## Passage for review

=-=-=-=-=

Posted by: Lisa Hill | March 6, 2015

Anchor Point (2015), by Alice Robinson

AnchorPoint_Cover-hi-res-2.jpg As you could tell from the Opening Lines of Anchor Point that I posted a day or two ago,  I was thoroughly impressed by this debut novel.  It’s an absorbing, satisfying book that suggests a promising future for Melbourne author Alice Robinson.

What precipitated ten-year-old Laura’s swollen eye in that opening scene was that she had broken a pot created by her mother, an amateur artist.  The drama that ensues has lifelong implications for Laura who ends up becoming mother to her five-year-old sister Vik and a helpmeet for her father, who is a simple but single-minded man, devoted to the hardscrabble land on which he hopes to develop sheep pasture.   She is a mere child when she helps Bruce to clear-fell the land and help with the lambing…

The writing is vivid:

More months passed.  The palms of Laura’s hands, like the surface of the land, were changing.  Blisters rose like pearls of water, breaking, bleeding, running dry. Then the skin hardened – so much so that it started cracking as the weather grew cold.  Blood and then pus marked the fissures in the tissue along the lifeline and along the one for love. The cracks took ages to heal, but she couldn’t very well not use her hands.  Fixing the ute’s engine, covered in grease, head pounding through the fumes, she thought her skin might come right off.  (p.63)

Habits of guilt and self-sacrifice define Laura’s life, compromising her relationship with Luc, the man she meets at Agricultural College, and with her sister.  But she is sustained always by her love of the land, and its pre-eminence:

The house looked long-abandoned, falling into the dry earth.  Paint worn away by weather. Verandah sagging. Foundations shifted like rheumatic joints, as though it hurt the wooden skeleton to stay still.  Lopsided, the house gave the impression that after sliding into disrepair for years, soon it would slip all the way into dust. With only so many hours in the day, so many pairs of hands, Bruce had concentrated on the animals, the land. Laura understood.  She would have done the same.  (p.168)

=-=-=-=-=

## Supplied information
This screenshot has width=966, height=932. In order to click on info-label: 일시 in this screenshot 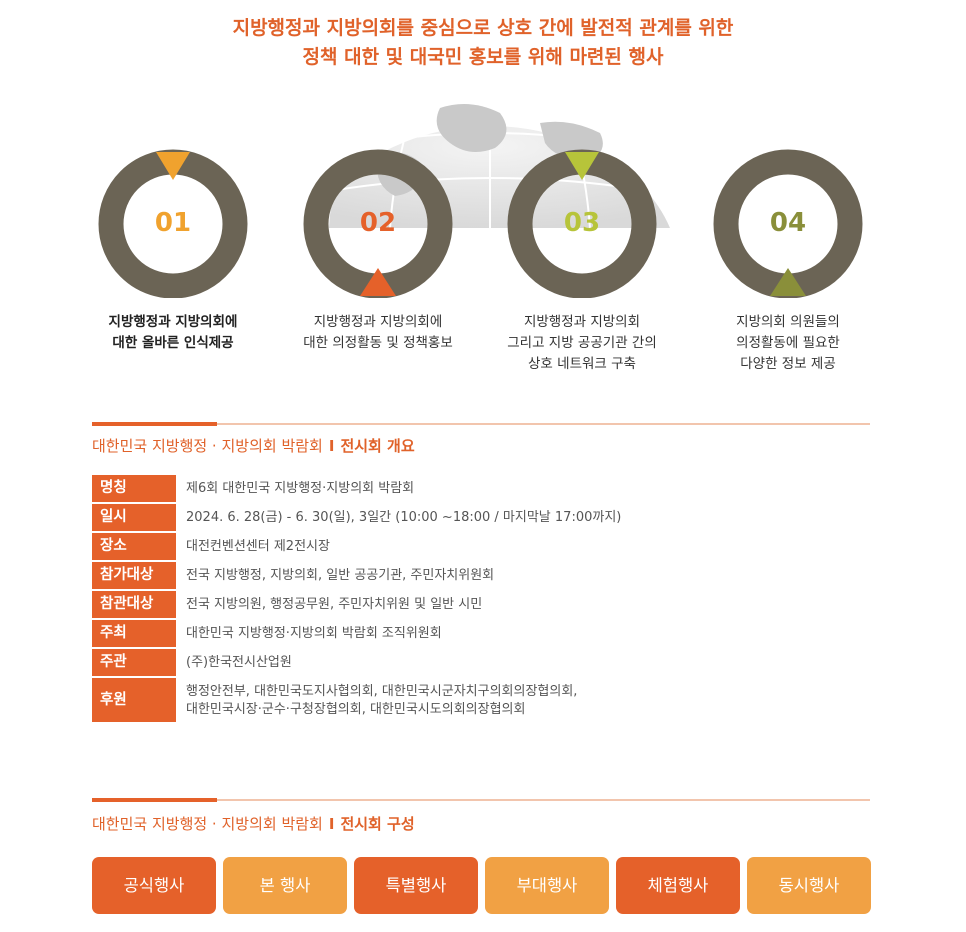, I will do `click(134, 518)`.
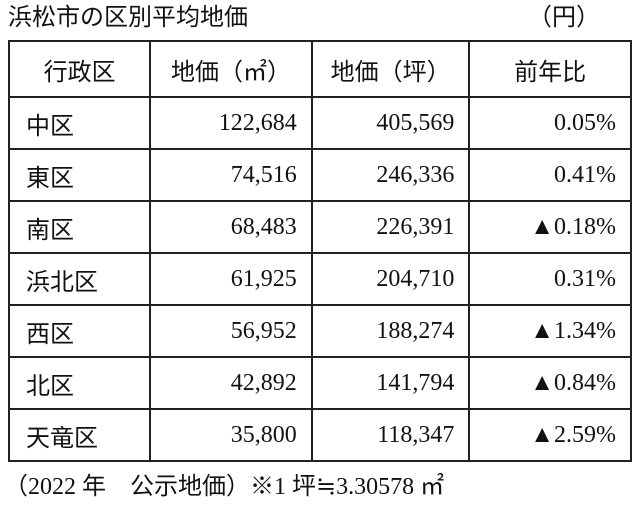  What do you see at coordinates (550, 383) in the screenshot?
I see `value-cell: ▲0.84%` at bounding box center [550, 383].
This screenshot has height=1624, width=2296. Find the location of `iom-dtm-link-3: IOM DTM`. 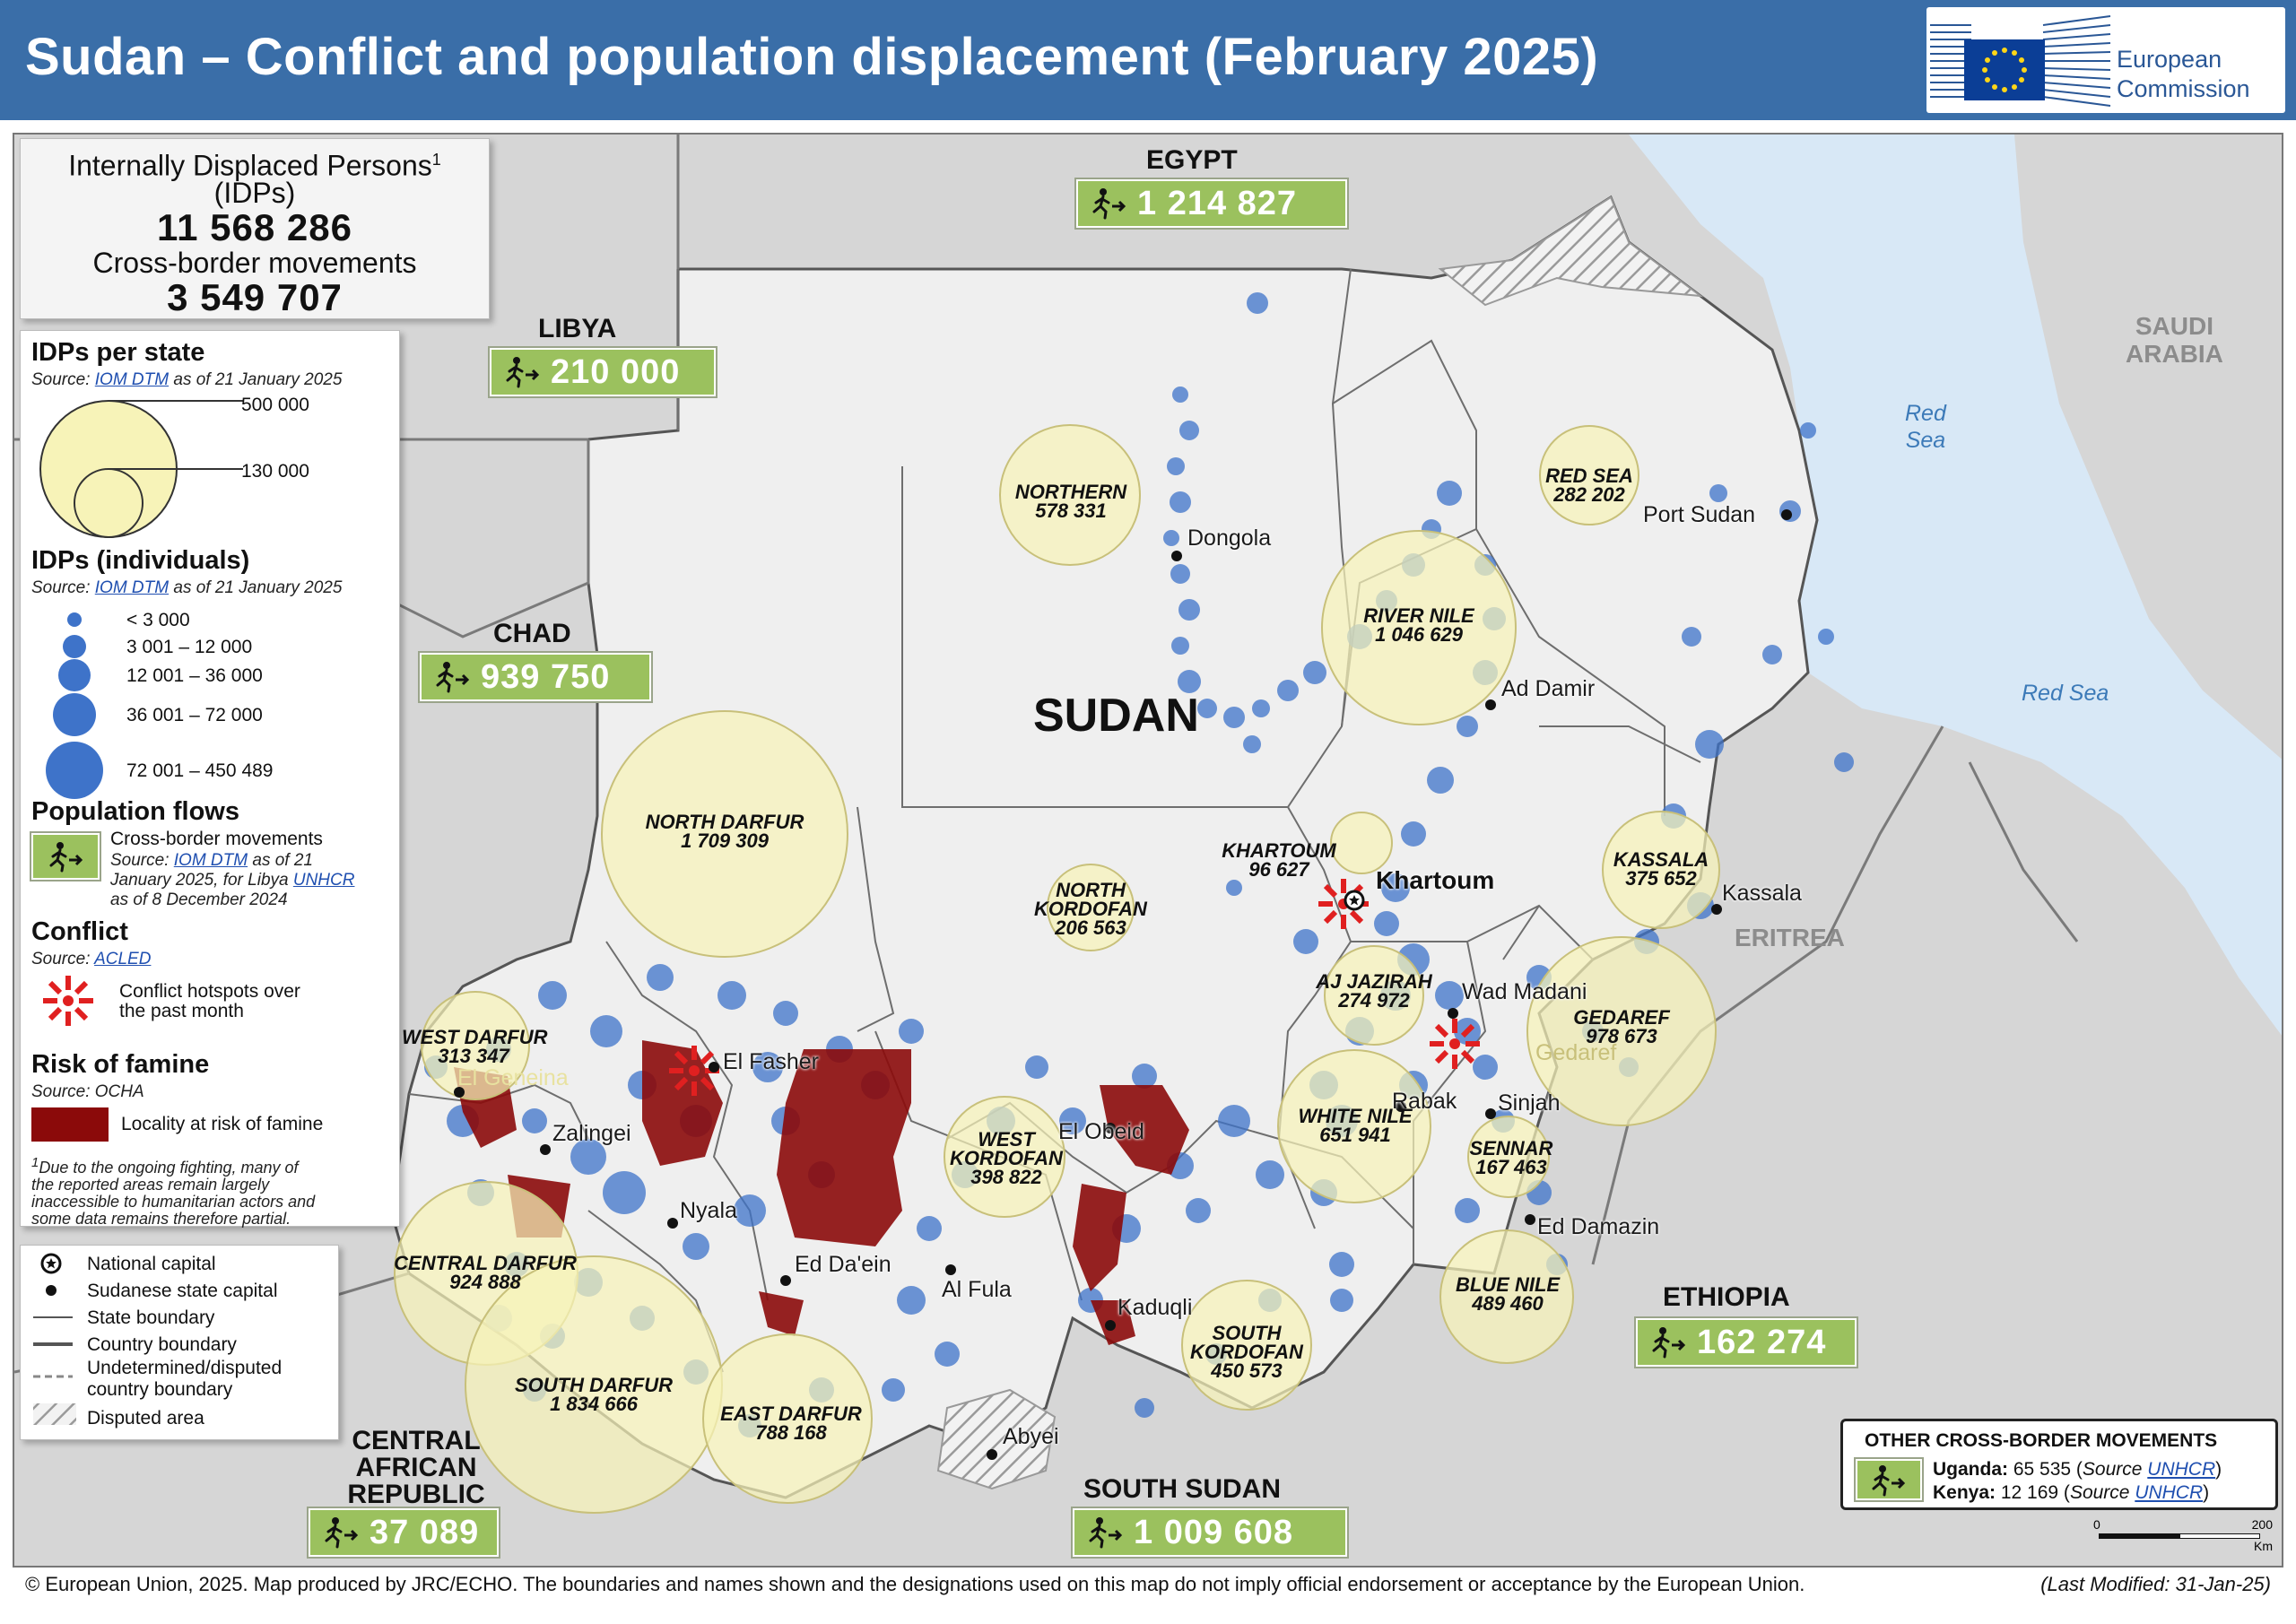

=-=-=-=-=

From the Anchor Point review, write out word for word the passage from "Habits of guilt" up to and including "the same.  (p.168)".

## Task response
Habits of guilt and self-sacrifice define Laura’s life, compromising her relationship with Luc, the man she meets at Agricultural College, and with her sister.  But she is sustained always by her love of the land, and its pre-eminence:

The house looked long-abandoned, falling into the dry earth.  Paint worn away by weather. Verandah sagging. Foundations shifted like rheumatic joints, as though it hurt the wooden skeleton to stay still.  Lopsided, the house gave the impression that after sliding into disrepair for years, soon it would slip all the way into dust. With only so many hours in the day, so many pairs of hands, Bruce had concentrated on the animals, the land. Laura understood.  She would have done the same.  (p.168)